[Saved entries]
──────────────────────────────
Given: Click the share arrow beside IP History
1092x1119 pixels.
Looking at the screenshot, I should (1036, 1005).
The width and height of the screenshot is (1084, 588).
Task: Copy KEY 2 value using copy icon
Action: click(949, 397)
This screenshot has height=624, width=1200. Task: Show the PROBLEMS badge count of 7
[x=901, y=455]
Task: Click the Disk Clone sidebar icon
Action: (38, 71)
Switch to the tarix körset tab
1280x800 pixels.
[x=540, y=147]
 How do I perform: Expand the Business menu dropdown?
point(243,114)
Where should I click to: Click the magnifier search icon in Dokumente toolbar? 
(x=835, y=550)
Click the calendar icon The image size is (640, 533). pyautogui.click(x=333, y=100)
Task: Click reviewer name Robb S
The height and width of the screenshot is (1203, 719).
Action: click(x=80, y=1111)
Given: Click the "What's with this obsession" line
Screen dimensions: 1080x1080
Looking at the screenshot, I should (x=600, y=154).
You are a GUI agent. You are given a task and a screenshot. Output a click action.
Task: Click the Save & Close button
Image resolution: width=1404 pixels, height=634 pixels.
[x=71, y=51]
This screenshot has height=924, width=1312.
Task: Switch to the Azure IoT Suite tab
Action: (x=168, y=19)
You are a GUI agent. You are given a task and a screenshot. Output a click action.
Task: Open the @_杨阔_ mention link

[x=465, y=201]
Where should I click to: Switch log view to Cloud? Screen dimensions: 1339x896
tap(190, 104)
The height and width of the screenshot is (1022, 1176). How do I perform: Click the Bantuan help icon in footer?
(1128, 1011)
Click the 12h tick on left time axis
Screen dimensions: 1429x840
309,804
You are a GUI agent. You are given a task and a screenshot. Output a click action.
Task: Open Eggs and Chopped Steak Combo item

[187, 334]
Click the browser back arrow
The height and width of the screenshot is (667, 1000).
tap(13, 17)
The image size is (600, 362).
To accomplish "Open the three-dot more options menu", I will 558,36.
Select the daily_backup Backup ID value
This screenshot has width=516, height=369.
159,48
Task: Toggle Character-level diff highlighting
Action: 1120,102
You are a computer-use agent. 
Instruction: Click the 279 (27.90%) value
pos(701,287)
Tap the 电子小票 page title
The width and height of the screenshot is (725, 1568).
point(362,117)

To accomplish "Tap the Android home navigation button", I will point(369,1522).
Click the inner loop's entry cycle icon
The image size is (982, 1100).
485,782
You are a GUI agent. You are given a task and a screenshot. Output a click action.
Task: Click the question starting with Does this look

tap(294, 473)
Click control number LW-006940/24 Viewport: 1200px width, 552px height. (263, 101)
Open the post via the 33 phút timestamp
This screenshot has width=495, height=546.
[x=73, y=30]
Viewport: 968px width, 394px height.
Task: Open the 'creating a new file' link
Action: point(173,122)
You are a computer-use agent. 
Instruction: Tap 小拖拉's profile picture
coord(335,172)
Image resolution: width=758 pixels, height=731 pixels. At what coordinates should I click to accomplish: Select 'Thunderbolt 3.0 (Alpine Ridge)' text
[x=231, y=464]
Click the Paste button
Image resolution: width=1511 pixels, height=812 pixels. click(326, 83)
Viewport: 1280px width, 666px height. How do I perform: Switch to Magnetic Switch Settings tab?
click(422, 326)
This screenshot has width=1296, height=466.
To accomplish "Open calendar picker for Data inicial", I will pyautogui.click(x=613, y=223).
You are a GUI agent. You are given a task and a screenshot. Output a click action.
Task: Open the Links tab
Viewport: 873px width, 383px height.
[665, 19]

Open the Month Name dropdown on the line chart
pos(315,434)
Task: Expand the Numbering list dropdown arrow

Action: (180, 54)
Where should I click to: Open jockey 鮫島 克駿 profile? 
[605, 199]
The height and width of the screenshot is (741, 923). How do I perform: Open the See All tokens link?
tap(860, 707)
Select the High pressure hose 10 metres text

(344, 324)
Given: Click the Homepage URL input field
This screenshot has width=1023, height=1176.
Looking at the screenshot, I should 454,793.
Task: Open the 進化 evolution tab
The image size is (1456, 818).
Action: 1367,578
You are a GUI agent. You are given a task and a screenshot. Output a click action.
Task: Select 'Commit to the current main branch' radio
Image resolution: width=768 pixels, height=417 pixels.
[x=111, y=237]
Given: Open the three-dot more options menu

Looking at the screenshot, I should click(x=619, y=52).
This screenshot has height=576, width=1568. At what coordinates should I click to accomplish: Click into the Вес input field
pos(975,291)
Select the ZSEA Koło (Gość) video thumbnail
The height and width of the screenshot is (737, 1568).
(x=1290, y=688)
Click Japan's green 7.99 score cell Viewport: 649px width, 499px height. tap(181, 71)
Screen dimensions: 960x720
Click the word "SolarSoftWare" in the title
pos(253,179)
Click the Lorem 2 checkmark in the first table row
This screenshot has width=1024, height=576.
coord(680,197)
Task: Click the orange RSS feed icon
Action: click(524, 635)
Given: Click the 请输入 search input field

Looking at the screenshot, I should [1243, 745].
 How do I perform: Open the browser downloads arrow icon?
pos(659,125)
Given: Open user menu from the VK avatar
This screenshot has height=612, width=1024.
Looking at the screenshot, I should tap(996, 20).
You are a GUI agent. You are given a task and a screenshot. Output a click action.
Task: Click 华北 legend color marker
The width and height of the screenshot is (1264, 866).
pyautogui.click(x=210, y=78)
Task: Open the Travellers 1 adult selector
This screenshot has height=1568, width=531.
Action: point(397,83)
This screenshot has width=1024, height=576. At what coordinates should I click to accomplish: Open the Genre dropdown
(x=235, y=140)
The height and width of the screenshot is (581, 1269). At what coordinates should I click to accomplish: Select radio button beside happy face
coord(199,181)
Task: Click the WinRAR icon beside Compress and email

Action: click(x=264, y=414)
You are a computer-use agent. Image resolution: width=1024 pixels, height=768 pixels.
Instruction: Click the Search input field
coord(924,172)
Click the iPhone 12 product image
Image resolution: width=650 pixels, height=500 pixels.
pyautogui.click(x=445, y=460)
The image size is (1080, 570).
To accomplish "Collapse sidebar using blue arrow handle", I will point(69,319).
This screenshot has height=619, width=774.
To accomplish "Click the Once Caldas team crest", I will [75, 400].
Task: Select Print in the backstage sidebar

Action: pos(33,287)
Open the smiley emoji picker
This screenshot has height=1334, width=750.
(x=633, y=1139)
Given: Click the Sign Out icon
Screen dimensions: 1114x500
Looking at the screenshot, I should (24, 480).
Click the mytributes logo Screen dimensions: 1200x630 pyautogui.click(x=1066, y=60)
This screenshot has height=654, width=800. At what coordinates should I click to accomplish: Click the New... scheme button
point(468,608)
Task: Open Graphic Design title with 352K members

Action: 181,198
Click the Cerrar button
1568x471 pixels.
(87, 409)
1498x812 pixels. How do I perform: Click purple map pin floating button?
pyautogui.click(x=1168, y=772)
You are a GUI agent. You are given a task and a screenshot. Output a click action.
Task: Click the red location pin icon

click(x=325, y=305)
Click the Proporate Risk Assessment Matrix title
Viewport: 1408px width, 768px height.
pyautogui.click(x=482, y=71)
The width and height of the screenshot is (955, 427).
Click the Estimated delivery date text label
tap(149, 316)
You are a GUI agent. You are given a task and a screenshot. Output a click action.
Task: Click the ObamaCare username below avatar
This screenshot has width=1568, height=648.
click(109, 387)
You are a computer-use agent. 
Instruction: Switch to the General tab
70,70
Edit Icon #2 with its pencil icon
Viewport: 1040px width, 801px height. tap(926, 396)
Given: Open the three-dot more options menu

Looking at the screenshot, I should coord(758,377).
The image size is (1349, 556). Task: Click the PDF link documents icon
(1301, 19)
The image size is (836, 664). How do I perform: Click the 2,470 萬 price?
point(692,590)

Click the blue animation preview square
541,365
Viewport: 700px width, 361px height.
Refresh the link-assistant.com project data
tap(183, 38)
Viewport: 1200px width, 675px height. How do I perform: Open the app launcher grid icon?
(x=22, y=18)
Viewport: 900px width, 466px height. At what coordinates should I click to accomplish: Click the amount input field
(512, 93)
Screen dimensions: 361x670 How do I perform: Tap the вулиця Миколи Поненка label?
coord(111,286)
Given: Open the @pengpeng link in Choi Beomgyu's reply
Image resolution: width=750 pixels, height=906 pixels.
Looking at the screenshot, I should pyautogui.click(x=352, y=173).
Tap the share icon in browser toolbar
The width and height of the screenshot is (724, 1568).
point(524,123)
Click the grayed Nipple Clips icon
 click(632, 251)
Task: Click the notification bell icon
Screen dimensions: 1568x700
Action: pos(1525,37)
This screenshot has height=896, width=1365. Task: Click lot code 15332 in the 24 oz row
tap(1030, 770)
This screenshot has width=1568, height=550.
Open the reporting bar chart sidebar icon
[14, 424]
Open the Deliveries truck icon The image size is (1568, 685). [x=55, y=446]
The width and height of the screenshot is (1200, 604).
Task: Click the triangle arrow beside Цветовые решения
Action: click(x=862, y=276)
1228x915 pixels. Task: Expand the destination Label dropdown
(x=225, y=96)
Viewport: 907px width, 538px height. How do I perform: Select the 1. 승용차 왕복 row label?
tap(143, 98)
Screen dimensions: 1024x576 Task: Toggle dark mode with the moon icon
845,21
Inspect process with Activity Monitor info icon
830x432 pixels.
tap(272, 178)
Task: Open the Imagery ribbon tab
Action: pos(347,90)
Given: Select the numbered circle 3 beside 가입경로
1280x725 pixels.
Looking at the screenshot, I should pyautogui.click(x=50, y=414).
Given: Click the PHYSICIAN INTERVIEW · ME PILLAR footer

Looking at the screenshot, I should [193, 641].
──────────────────────────────
— Goal of the exercise —
Of the lines above, retype only those from the line containing "1092x1119 pixels." through the line containing "Task: Click reviewer name Robb S", including both, exactly.

— Answer —
1092x1119 pixels.
Looking at the screenshot, I should (1036, 1005).
The width and height of the screenshot is (1084, 588).
Task: Copy KEY 2 value using copy icon
Action: click(949, 397)
This screenshot has height=624, width=1200. Task: Show the PROBLEMS badge count of 7
[x=901, y=455]
Task: Click the Disk Clone sidebar icon
Action: (38, 71)
Switch to the tarix körset tab
1280x800 pixels.
[x=540, y=147]
 How do I perform: Expand the Business menu dropdown?
point(243,114)
Where should I click to: Click the magnifier search icon in Dokumente toolbar? 
(x=835, y=550)
Click the calendar icon The image size is (640, 533). pyautogui.click(x=333, y=100)
Task: Click reviewer name Robb S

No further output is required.